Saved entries
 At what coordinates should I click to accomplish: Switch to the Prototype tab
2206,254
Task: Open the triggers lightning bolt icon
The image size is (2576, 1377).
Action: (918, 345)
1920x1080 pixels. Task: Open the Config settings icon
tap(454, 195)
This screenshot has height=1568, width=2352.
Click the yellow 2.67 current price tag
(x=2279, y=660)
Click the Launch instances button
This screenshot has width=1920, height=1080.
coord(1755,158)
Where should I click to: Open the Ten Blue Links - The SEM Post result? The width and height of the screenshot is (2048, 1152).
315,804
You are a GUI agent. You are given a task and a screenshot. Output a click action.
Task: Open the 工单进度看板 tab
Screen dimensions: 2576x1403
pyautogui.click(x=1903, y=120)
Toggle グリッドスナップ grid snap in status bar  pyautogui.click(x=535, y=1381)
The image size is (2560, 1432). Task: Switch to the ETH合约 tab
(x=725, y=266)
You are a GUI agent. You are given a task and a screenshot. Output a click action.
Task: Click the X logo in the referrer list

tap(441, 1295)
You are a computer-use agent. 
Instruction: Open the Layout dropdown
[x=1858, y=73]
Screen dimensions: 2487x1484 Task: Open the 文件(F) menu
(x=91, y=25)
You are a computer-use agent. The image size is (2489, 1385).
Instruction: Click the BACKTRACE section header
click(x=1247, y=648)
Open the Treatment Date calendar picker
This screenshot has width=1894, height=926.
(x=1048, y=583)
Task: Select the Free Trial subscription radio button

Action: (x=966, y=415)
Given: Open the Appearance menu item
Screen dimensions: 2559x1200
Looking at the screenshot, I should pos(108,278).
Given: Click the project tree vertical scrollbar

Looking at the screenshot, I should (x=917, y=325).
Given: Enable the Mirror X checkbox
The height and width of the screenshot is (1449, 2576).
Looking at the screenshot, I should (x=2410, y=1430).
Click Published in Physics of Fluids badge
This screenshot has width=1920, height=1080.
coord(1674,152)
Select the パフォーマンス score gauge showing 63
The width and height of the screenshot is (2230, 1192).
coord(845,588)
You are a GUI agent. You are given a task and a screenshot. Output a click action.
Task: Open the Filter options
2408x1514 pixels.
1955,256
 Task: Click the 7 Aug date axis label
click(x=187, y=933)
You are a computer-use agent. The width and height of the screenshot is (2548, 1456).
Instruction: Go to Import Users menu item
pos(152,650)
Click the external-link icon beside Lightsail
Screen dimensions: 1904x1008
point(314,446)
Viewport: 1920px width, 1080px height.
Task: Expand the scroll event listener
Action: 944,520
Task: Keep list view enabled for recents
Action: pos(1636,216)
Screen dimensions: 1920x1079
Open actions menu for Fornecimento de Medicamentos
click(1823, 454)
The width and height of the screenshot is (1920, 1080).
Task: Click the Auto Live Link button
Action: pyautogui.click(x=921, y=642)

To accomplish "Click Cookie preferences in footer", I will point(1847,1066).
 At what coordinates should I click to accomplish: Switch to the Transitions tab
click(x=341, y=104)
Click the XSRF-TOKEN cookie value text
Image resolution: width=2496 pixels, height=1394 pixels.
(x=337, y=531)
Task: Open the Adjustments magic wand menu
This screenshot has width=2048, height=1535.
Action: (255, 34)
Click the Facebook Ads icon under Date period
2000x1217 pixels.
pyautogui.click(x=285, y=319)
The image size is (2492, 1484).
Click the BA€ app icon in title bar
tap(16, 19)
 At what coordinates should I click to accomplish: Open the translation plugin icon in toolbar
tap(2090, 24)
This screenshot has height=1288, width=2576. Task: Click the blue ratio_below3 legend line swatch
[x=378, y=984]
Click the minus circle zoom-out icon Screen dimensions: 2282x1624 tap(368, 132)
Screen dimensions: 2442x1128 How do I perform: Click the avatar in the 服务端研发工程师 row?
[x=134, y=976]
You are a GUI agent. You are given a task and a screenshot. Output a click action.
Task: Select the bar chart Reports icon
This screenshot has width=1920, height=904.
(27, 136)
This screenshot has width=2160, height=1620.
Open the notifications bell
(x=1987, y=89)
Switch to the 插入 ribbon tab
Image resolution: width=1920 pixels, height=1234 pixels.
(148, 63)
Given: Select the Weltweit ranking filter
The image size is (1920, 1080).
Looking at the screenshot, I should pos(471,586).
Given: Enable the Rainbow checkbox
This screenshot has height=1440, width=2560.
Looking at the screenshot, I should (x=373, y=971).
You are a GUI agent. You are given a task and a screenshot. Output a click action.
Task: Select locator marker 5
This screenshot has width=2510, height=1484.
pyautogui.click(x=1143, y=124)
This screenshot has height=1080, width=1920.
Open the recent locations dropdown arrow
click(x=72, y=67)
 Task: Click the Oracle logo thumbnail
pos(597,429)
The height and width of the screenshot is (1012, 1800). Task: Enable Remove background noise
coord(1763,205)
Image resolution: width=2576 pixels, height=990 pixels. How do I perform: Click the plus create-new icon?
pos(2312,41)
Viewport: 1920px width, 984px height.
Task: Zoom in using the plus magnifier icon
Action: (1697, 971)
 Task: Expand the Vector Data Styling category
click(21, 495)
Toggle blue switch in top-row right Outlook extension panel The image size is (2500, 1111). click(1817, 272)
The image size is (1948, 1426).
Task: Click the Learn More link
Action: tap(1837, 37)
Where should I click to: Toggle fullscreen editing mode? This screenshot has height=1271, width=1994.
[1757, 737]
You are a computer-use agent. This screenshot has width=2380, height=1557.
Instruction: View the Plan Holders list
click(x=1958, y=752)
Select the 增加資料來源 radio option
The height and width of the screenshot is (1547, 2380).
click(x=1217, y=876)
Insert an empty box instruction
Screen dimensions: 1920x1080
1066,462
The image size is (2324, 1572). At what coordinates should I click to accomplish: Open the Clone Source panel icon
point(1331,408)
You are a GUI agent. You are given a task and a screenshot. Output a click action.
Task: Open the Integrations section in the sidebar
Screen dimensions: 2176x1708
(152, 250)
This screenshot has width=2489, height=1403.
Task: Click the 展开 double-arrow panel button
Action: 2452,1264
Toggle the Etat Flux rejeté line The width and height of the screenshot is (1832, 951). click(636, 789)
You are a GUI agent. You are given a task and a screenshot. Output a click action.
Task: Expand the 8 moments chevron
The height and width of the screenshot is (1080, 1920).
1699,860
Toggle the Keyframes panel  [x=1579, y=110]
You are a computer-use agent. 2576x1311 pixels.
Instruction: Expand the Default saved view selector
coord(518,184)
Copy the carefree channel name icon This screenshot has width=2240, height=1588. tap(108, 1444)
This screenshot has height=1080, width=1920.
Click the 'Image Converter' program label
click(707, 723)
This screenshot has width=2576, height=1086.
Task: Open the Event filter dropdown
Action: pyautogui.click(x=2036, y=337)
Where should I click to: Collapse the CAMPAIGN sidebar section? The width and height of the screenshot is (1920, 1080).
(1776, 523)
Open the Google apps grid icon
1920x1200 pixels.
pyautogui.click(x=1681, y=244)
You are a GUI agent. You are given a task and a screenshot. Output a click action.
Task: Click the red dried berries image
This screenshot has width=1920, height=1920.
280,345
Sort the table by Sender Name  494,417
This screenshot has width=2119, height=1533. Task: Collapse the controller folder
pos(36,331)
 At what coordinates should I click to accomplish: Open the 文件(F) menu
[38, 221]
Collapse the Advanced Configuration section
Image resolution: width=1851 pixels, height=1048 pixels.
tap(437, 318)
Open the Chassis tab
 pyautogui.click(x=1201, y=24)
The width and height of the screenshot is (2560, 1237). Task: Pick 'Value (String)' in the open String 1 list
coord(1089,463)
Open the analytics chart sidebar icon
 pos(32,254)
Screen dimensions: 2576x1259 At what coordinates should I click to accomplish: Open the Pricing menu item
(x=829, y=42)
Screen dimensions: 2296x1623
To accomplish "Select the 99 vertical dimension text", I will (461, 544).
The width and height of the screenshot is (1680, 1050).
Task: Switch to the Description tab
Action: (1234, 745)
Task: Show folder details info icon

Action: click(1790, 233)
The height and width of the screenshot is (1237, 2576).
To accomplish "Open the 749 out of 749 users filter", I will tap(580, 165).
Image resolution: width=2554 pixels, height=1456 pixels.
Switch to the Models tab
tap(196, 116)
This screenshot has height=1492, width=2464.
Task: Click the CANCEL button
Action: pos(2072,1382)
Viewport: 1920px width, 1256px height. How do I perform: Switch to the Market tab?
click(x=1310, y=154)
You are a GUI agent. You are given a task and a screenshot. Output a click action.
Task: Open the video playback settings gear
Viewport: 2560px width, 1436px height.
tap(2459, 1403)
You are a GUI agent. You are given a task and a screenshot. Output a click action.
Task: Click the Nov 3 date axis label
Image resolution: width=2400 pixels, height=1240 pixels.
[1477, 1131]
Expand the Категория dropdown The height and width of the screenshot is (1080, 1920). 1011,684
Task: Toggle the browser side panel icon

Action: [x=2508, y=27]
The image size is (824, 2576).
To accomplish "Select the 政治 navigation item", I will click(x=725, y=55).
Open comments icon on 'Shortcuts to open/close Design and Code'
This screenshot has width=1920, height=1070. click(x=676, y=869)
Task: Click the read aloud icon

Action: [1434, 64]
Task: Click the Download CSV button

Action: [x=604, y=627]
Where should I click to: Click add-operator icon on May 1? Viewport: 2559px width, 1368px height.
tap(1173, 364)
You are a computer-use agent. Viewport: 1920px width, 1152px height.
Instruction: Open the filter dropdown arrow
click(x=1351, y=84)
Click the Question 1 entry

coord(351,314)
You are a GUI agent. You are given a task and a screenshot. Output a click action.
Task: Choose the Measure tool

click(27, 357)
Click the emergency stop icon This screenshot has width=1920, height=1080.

Work instructions: In the data above, find the line that contains "Instruction: Open the Layout dropdown" and the line that contains "You are a computer-use agent. The image". Repeat exactly those lines and every line between them, and only those.

Output below:
Instruction: Open the Layout dropdown
[x=1858, y=73]
Screen dimensions: 2487x1484 Task: Open the 文件(F) menu
(x=91, y=25)
You are a computer-use agent. The image size is (2489, 1385).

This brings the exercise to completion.